* [Problem to solve] Return exactly the lines of the data below, from the one that contains "Task: Click the Total Profit label" through the final line, and leave out every picture.

Pixel coordinate grounding data:
#####

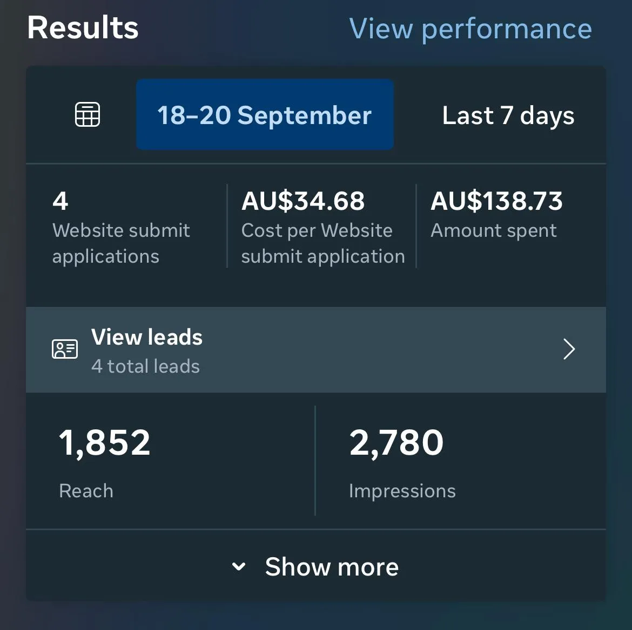The width and height of the screenshot is (632, 630).
Task: Click the down chevron beside Show more
Action: (x=239, y=566)
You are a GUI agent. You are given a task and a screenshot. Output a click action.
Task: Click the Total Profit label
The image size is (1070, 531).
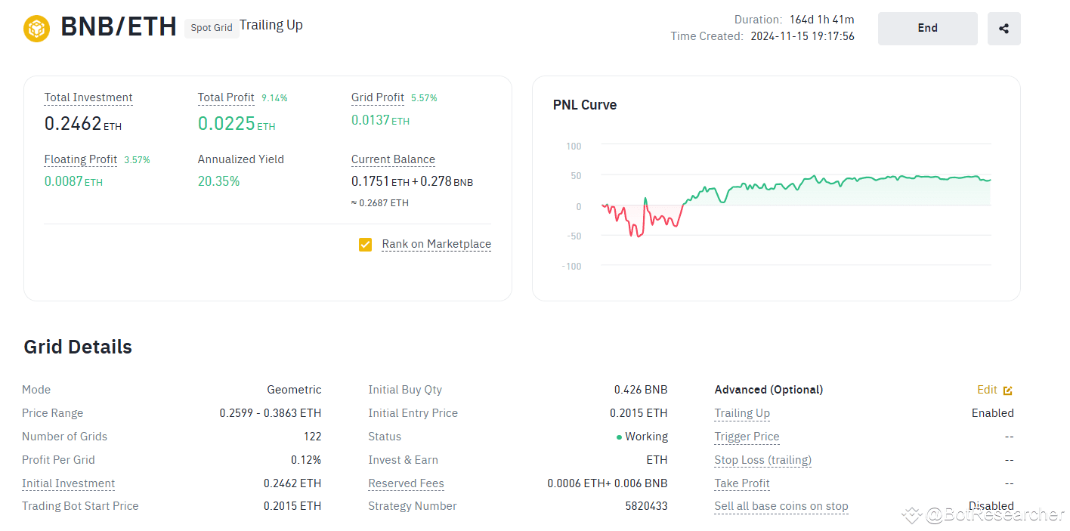point(226,97)
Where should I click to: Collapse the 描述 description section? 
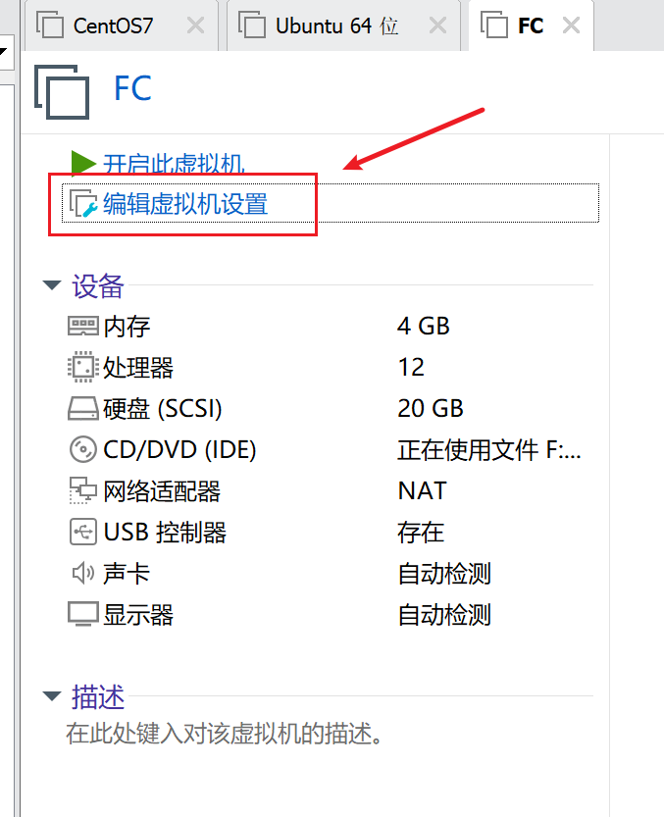point(52,696)
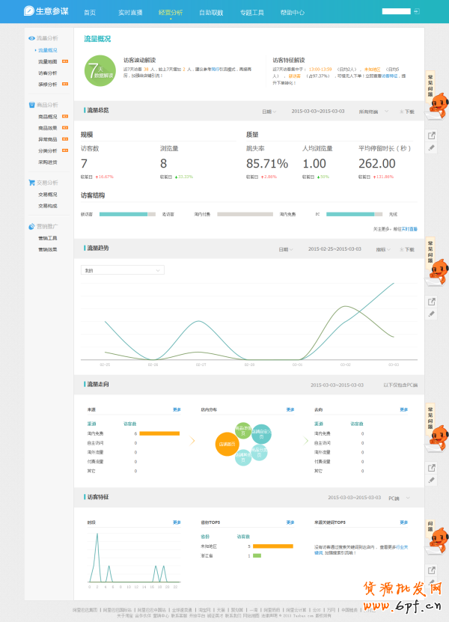
Task: Click the green 7天数据解读 circle badge
Action: coord(100,70)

#####

* [Task solution]
Task: Click the Total Profit label
The image size is (1070, 531).
point(226,97)
Where should I click to: Collapse the 描述 description section? 
point(52,696)
Task: Click the green 7天数据解读 circle badge
Action: coord(100,70)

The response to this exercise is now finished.